EXCERTO
◆ ◆ ◆ ◆ ◆

Estamos, assim, perante um conjunto de propósitos e compromissos do Governo que não passam disso

mesmo, de propósitos ou promessas, porque a realidade tem-nos mostrado exatamente o inverso. Este

Governo não tem feito nada daquilo que prometeu nesta matéria; pelo contrário, tem contribuído para piorar a

situação.

Segundo algumas estruturas sindicais, têm vindo a ser eliminados horários, não foram substituídos

professores e houve professores que não foram colocados por eliminação do concurso, o que levou a uma

redução de cerca de 100 professores e a 100 000 alunos sem aulas.

Veja-se o que passou na Suíça: o Governo não procedeu à substituição de professores, o que deixou, só

no último ano letivo, mais de 800 alunos dos cursos de língua e cultura portuguesas sem aulas. E o que está a

passar-se na Suíça é apenas um exemplo daquilo que está a passar-se em muitos países pelo mundo fora.

Na Bélgica, a redução dos horários de ensino do Português levou ao encerramento de turmas, o que fez

com que muitos lusodescendentes deixassem de ter direito a aprender a língua e a cultura portuguesas.

De todo o lado, chegam notícias de professores sem horário e outros com horários incompletos.

Ora, para dar a machadada final, no Programa do Governo, nesta matéria, faltava apenas aquilo que nunca

se viu, ou seja, impor o pagamento de propinas pela frequência dos cursos de português no estrangeiro.

Em síntese, podemos dizer que esta medida do Governo, para além de constituir o elemento que vai

afastar as pessoas da aprendizagem da nossa língua, promove ainda uma grave discriminação para os

portugueses residentes no estrangeiro, face à natureza gratuita dos ensinos básico e secundário no nosso

País.

Portanto, Sr.ª Deputada Maria João Ávila, o que é absurdo não é a apresentação desta apreciação

parlamentar; o que é absurdo é a imposição do pagamento de propinas para a frequência dos cursos de

português no estrangeiro.

A Sr.ª Rita Rato (PCP): — Exatamente!

O Sr. José Luís Ferreira (Os Verdes): — A terminar, direi que Os Verdes entendem que é imperioso

investir a sério no ensino e na promoção da nossa língua e da nossa cultura no estrangeiro, mas também é

necessário respeitar a Constituição e os direitos dos portugueses que se encontram espalhados pelo mundo.

◆ ◆ ◆ ◆ ◆

REGISTOS FORNECIDOS

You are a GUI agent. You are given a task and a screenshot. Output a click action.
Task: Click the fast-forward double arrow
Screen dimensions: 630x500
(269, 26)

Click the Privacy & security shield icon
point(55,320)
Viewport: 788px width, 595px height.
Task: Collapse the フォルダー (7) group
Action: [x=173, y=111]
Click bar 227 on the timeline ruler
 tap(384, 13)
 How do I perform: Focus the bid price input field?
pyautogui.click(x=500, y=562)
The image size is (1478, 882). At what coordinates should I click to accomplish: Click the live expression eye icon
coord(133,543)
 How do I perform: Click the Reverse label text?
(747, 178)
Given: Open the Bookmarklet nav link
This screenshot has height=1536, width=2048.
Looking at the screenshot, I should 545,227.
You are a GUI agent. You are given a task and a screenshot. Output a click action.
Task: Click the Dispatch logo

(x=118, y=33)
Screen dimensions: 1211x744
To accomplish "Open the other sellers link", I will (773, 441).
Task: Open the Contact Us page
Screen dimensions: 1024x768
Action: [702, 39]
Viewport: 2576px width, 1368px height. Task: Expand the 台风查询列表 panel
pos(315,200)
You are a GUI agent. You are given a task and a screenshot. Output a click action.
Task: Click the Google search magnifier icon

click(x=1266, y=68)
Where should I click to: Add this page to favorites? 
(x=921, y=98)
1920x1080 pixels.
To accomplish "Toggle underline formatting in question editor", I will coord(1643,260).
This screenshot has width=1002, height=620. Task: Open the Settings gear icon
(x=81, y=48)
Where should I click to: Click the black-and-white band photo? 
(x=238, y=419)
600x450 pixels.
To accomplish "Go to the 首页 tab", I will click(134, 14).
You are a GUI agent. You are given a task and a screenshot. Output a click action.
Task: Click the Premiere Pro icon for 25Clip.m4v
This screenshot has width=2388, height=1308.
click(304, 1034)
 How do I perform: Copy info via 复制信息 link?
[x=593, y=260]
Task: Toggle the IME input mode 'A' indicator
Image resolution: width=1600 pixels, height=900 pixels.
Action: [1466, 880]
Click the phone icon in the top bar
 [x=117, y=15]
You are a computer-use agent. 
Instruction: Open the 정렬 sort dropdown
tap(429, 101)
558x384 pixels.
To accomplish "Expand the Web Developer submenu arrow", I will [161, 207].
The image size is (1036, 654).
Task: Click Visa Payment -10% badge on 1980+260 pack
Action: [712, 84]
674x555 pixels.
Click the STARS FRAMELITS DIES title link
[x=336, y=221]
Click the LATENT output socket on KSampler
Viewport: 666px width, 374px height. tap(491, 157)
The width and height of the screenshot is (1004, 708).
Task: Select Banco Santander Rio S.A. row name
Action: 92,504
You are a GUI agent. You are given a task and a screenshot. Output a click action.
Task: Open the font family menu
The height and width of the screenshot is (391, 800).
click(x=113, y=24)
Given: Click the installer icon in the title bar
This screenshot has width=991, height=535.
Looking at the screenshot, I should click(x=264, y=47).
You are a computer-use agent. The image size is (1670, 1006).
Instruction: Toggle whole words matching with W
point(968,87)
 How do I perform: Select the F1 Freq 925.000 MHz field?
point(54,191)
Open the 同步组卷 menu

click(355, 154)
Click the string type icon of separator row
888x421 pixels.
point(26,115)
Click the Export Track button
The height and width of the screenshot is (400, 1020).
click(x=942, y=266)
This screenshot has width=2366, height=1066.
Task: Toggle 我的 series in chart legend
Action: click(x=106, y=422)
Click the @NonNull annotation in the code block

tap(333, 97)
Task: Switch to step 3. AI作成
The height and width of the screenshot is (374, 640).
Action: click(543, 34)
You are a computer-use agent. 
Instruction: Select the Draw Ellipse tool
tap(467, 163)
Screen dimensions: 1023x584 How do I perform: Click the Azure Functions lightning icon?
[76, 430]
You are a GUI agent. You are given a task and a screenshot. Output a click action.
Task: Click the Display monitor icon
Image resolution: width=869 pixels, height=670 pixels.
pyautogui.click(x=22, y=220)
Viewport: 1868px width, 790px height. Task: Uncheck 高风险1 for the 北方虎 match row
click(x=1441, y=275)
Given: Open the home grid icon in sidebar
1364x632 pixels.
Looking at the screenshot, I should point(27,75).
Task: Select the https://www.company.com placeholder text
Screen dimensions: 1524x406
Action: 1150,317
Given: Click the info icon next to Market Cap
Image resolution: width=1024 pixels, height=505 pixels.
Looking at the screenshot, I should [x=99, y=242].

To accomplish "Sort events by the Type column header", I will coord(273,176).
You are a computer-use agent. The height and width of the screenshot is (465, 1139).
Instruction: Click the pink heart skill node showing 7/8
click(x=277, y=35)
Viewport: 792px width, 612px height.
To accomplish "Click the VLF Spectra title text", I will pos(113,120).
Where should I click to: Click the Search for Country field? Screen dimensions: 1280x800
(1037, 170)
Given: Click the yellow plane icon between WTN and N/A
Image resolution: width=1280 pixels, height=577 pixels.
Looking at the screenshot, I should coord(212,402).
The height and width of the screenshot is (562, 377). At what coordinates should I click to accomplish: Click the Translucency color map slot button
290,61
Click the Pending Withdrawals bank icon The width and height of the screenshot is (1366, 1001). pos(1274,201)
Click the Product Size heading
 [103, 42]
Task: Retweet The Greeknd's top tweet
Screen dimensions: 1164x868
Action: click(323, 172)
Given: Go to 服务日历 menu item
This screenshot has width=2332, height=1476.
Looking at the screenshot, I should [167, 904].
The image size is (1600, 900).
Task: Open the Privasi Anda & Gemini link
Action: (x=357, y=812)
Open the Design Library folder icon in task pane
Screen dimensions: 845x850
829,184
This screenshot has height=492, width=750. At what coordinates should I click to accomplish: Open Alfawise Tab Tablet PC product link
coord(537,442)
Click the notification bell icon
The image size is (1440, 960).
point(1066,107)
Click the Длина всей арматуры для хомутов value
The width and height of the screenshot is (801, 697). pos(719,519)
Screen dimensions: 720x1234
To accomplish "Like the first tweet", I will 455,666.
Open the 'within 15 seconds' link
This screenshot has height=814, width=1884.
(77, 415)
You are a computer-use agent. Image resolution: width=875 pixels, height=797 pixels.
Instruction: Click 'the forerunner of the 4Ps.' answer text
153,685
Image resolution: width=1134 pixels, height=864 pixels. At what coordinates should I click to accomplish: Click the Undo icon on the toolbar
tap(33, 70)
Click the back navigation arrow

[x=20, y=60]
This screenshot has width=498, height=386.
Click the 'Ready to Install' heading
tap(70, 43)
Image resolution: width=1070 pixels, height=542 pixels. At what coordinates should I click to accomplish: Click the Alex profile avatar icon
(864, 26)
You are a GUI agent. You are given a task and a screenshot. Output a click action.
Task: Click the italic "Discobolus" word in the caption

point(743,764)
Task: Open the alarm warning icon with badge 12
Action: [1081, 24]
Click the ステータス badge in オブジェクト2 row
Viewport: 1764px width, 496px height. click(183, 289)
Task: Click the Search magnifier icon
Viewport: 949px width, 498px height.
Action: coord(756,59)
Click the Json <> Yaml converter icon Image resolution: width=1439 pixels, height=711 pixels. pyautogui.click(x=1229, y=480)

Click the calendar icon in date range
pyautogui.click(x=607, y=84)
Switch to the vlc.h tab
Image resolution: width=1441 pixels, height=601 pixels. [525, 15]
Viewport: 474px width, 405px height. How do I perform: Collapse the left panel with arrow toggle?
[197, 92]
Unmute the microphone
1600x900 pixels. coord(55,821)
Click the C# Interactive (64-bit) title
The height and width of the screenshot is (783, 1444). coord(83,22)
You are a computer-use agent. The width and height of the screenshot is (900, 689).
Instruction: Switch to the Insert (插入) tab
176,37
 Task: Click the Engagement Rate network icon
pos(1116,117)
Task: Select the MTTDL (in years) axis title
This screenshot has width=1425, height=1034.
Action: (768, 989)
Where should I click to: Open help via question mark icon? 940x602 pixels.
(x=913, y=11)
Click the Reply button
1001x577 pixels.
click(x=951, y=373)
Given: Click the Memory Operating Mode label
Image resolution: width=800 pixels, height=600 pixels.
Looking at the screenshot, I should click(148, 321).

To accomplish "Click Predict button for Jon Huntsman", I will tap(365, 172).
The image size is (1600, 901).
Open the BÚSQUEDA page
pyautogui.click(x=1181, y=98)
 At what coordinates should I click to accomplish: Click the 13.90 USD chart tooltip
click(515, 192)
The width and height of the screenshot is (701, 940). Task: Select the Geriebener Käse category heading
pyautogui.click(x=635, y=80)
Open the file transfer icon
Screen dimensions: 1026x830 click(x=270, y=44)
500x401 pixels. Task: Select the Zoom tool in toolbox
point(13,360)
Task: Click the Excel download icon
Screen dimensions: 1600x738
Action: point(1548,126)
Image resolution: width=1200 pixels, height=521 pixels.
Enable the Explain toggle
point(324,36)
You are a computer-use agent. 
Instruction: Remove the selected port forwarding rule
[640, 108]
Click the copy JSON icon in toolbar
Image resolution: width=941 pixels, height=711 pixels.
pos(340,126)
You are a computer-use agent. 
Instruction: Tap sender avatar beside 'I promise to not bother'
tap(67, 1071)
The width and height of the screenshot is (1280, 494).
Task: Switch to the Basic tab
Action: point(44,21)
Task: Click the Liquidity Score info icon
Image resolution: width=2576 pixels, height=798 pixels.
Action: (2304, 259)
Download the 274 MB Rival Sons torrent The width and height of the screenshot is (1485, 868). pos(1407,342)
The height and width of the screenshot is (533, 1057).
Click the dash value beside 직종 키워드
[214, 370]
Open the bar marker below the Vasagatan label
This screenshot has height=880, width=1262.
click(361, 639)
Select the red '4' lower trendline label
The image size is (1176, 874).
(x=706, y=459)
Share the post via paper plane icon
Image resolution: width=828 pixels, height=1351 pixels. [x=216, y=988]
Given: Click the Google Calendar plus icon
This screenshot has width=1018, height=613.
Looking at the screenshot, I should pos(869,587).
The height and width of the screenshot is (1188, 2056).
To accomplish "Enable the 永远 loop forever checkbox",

◆ ◆ ◆ ◆ ◆

DESCRIÇÃO DO EXERCÍCIO
Prossiga o excerto sobre o ensino do português no estrangeiro a partir da última frase apresentada.

RESPOSTA À TAREFA
O Sr. João Oliveira (PCP): — Exatamente!

O Sr. José Luís Ferreira (Os Verdes): — Consideramos que o ensino do Português no estrangeiro deve

manter-se gratuito, como sempre foi, porque só assim se promove o uso e a difusão da nossa língua, a língua

portuguesa.

Neste sentido, Os Verdes apresentam uma iniciativa legislativa com vista a proceder à cessação de

vigência do Decreto-Lei n.º 234/2012, de 30 de outubro.

O Sr. Presidente (Ferro Rodrigues): — Para uma intervenção, tem a palavra o Sr. Deputado João Ramos,

do PCP.

O Sr. João Ramos (PCP): — Sr. Presidente, Srs. Deputados, Sr. Secretário de Estado das Comunidades

Portuguesas: Em outubro passado, foi publicado o decreto-lei que introduz a propina no ensino do Português

no estrangeiro e o PCP já apresentou propostas de alteração no âmbito da apreciação parlamentar.

A publicação desta legislação é uma parte do processo de legitimação de uma grande trapalhada em torno

deste ensino. O Sr. Secretário de Estado começou por anunciar a oferta dos manuais escolares para, dois dias

depois, ficarmos a saber que pretendia introduzir uma propina, esquecendo-se que não tinha cobertura legal

para tal intenção.

Verificou-se, posteriormente, que os manuais oferecidos custariam cinco vezes menos do que os 120 € que

se pretendia inicialmente cobrar.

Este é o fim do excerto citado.